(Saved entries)
- - - - -
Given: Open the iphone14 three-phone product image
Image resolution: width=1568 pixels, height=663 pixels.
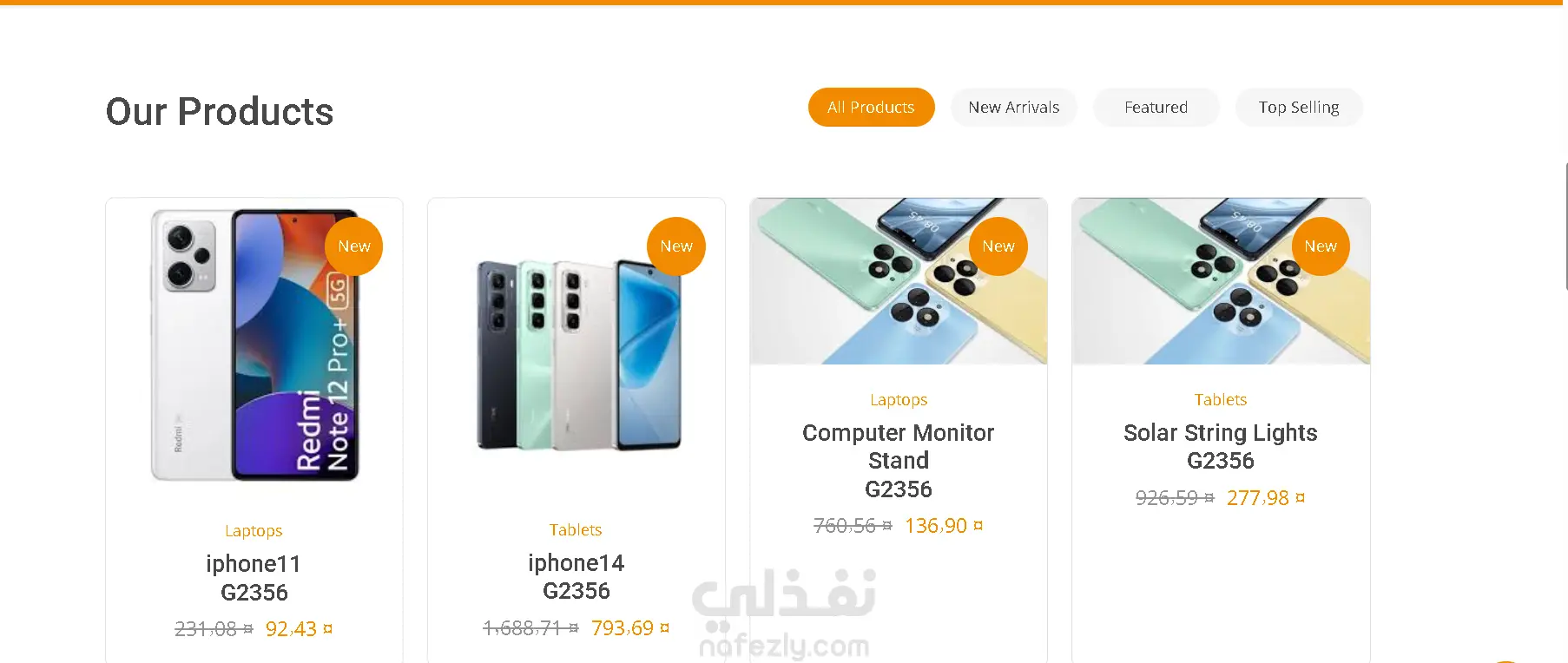Looking at the screenshot, I should (x=576, y=354).
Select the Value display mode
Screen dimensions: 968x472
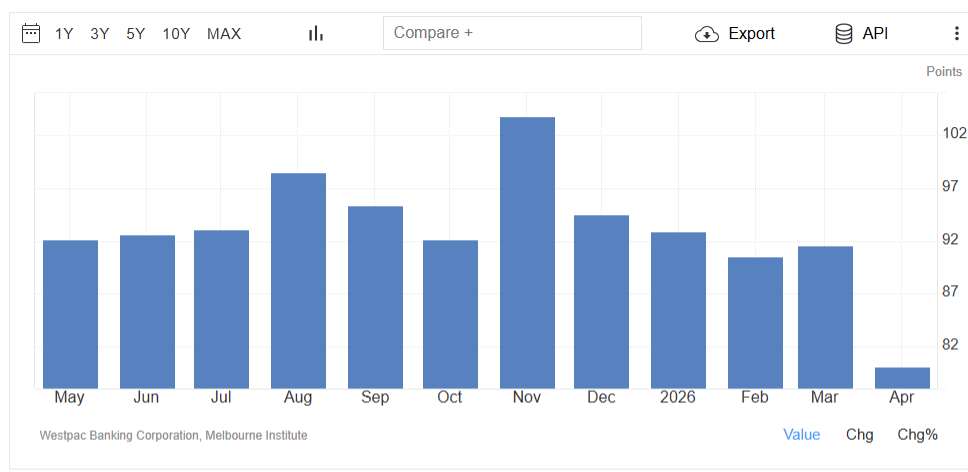(x=801, y=434)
- - - - -
Exercise directions:
Your copy of the data above should match it exactly, apart from the images.

Answer section:
Given: Open the iphone14 three-phone product image
Image resolution: width=1568 pixels, height=663 pixels.
Looking at the screenshot, I should (x=576, y=354).
Select the Value display mode
Screen dimensions: 968x472
(x=801, y=434)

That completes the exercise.